Как мы уже заметили, религиозная неприязнь к Акбару была достаточно сильной, чтобы к 1580 году перерасти в революционные движения, получившие благословение от некоторых улемов. Некоторые противники Акбара враждебно относились к нему из чистого традиционализма, так, например, Бадаони в своей летописи намеренно исказил факты, чтобы очернить Акбара и его соратников. Однако это действие было лишь частью более существенного обвинения корыстного улема. Я полагаю, что он представлял то моралистическое мировоззрение, которое всегда видело роскошь культурных представителей в худшем свете, как в духовном, так и в материальном. И нападки коммуналистов могли возникнуть на высшем теоретическом уровне. Самым выдающимся критиком Акбара был Ахмед Сирхинди, названный своими сторонниками «Муджаддид-и альф-есани», «обновитель религии мусульманского тысячелетия».
Сирхинди, развивший активную деятельность в последние годы правления Акбара, очевидно осознавал, что многие влиятельные мусульмане не поддерживали строгого порядка, который он представлял. Он осуждал политику компромиссов с индуистами, однако Сирхинди понимал, что основа поведения Акбара уходит корнями в само учение ислама, главным образом в суфизм. Но он сам был суфием; и вместо того, чтобы нападать на суфийский универсализм с точки зрения истинного шариата и отказаться от всех доктрин о внутренней жизни, как делали все приверженцы строгой политики вплоть до позднего Средневековья, Ахмед Сирхинди вел свою борьбу в рамках суфизма. Особенно он подвергал критике монистические доктрины Ибн-аль-Араби, принимая альтернативу, предложенную Аляддином Симнани. С точки зрения опыта мистической жизни он утверждал, что понятие вахдат аль-вуджуд, «единство бытия», на основе которого Ибн-аль-Араби разработал свою систему, отвечало только за одну стадию в длинной последовательности положений мистического поиска. Он сам, по его собственному утверждению, уже давно прошел эту стадию, продвинувшись на много уровней выше или глубже к мистическому внутреннему миру, и был уверен, что подобный опыт приведет к окончательному подтверждению различия между Богом и Его творениями, а единство, обнаруженное в мистическом опыте, является скорее «единством свидетельствования», вахдат аш-шу-худ, чем «единством бытия».

(СТРОКИ)
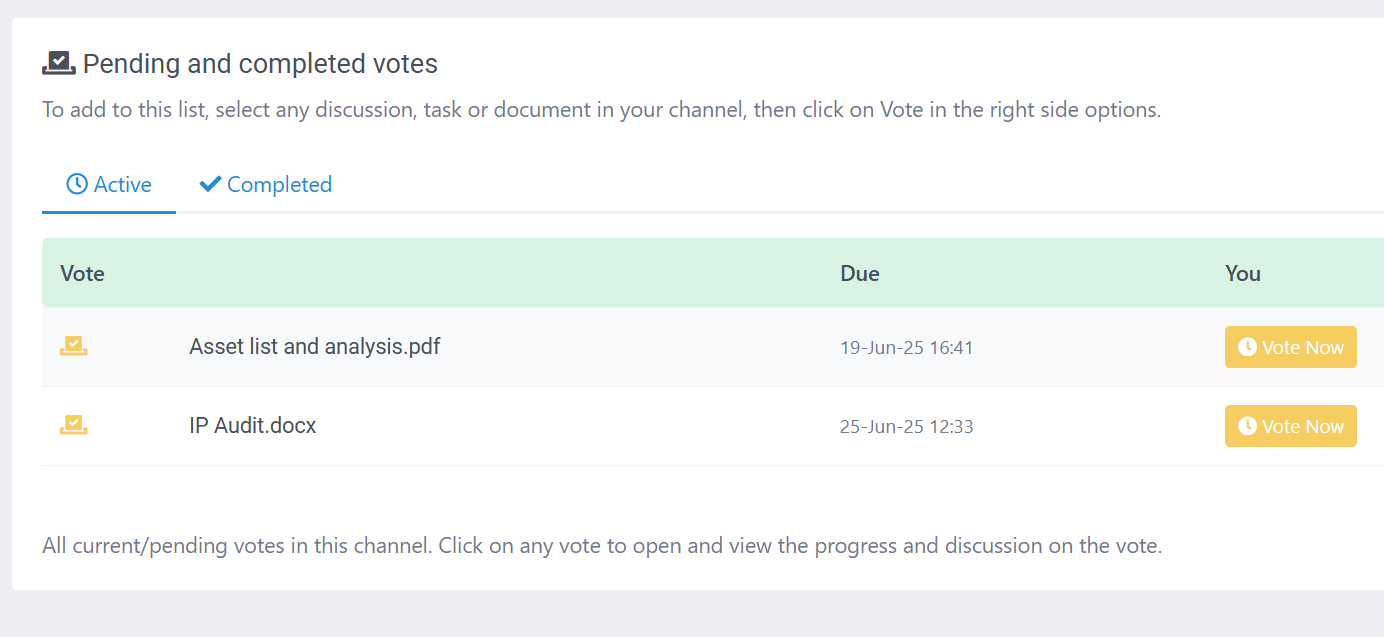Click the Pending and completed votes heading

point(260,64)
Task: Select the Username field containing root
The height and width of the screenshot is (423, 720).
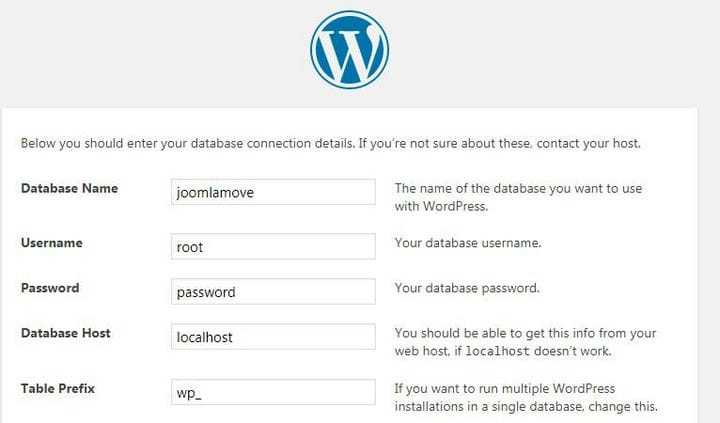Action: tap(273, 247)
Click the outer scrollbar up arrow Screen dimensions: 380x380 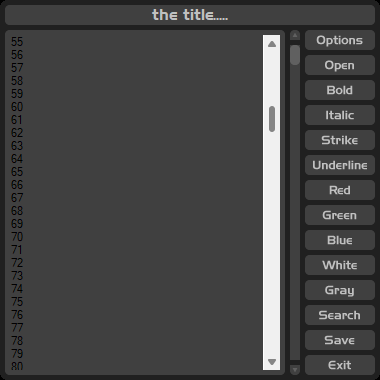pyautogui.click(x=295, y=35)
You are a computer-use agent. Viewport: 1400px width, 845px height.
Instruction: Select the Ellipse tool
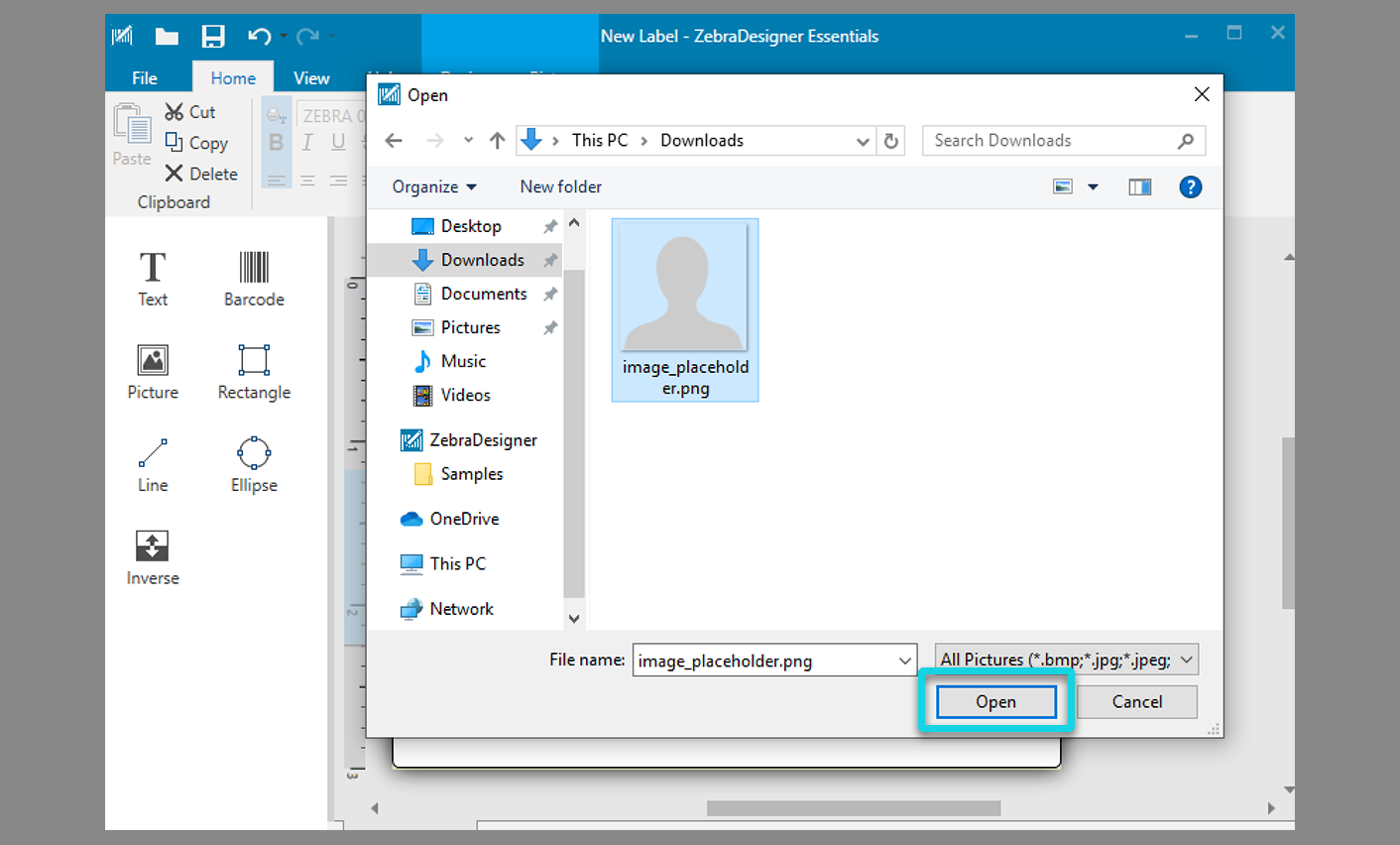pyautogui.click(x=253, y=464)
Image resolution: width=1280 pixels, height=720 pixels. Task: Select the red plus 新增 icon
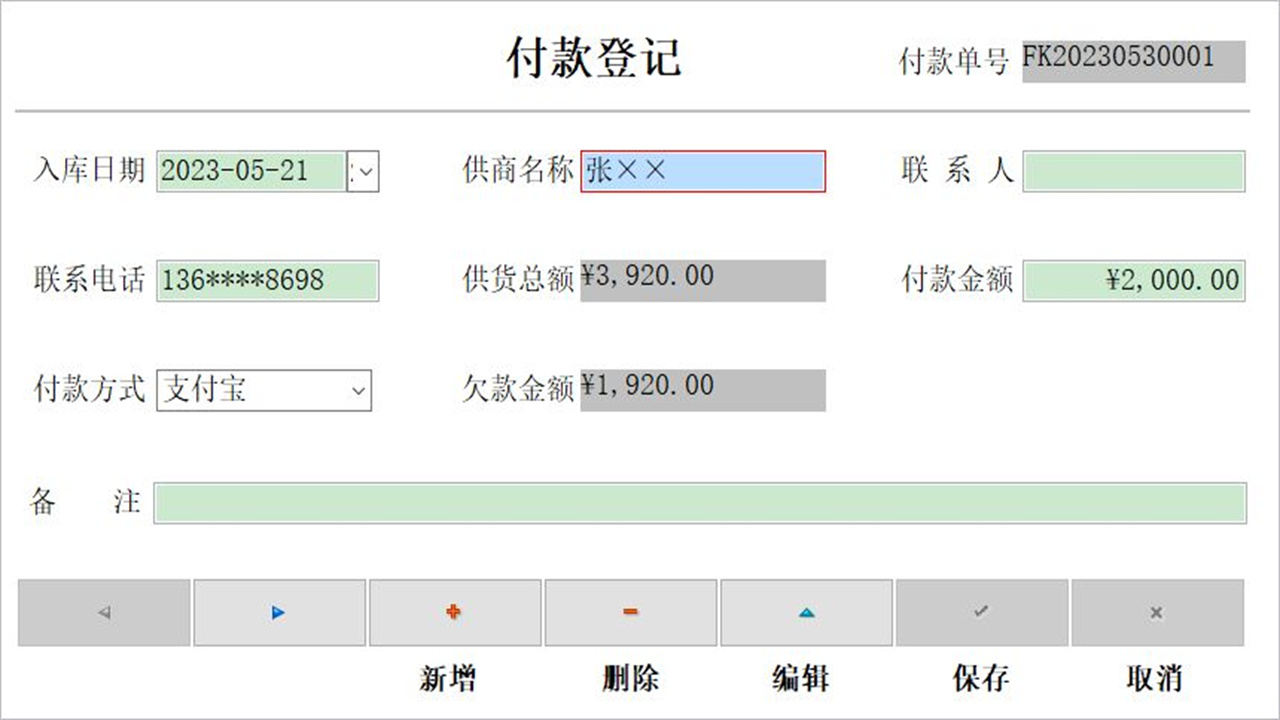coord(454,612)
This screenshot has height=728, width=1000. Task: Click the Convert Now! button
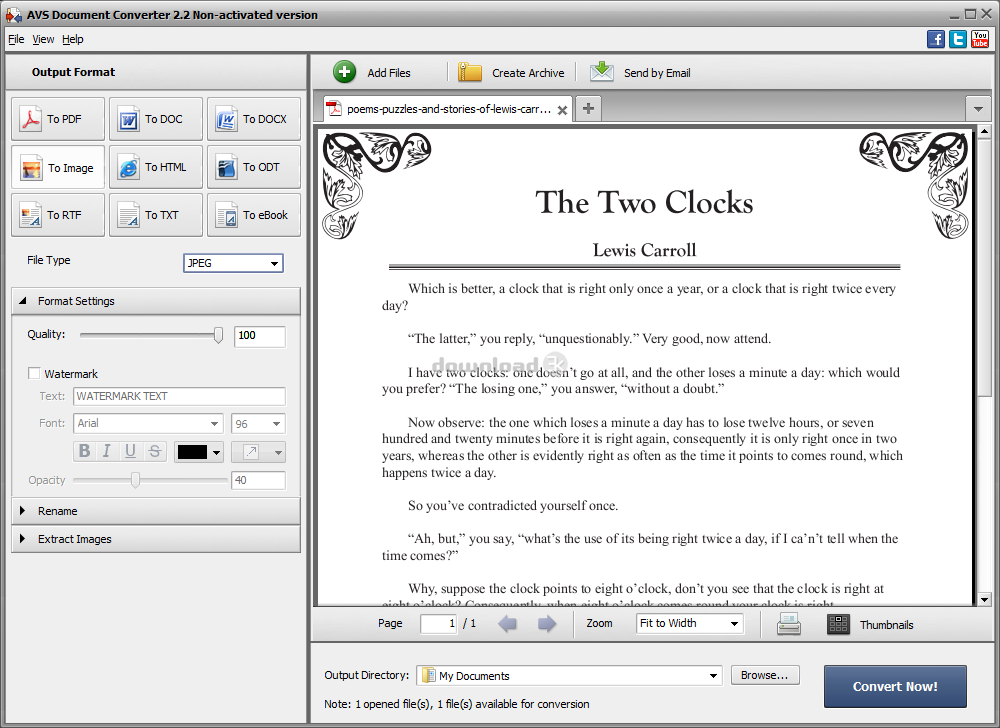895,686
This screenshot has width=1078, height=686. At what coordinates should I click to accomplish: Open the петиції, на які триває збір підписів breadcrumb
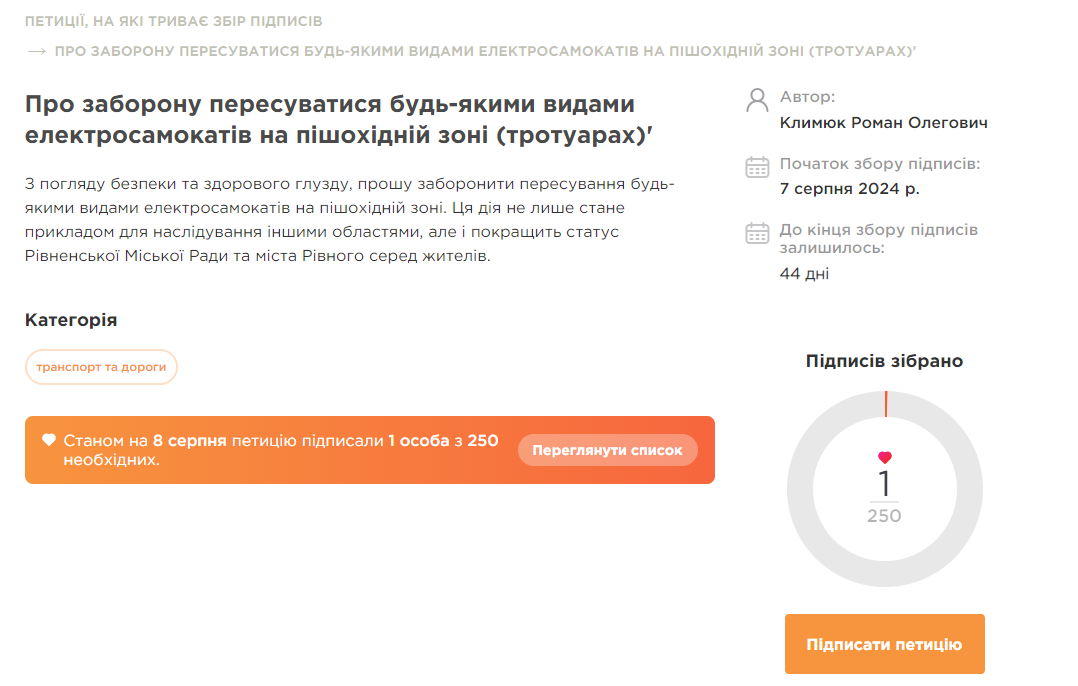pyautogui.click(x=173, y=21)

(ЗАДАНИЕ)
Проверьте, соответствуют ли исходному тексту утверждения (а), (б) и (в). Для каждого ответьте «да» или «нет» и дословно приведите слова текста, которые это решают.
(а) Сирхинди боролся против политики Акбара, полностью отвергнув суфизм.
(б) Сирхинди критиковал монистические доктрины Ибн-аль-Араби.
(в) Сторонники называли Ахмеда Сирхинди «обновителем религии мусульманского тысячелетия».

(РЕШЕНИЕ ЗАДАНИЯ)
(а) Нет: «Ахмед Сирхинди вел свою борьбу в рамках суфизма».
(б) Да: «Особенно он подвергал критике монистические доктрины Ибн-аль-Араби».
(в) Да: «названный своими сторонниками «Муджаддид-и альф-есани», «обновитель религии мусульманского тысячелетия»».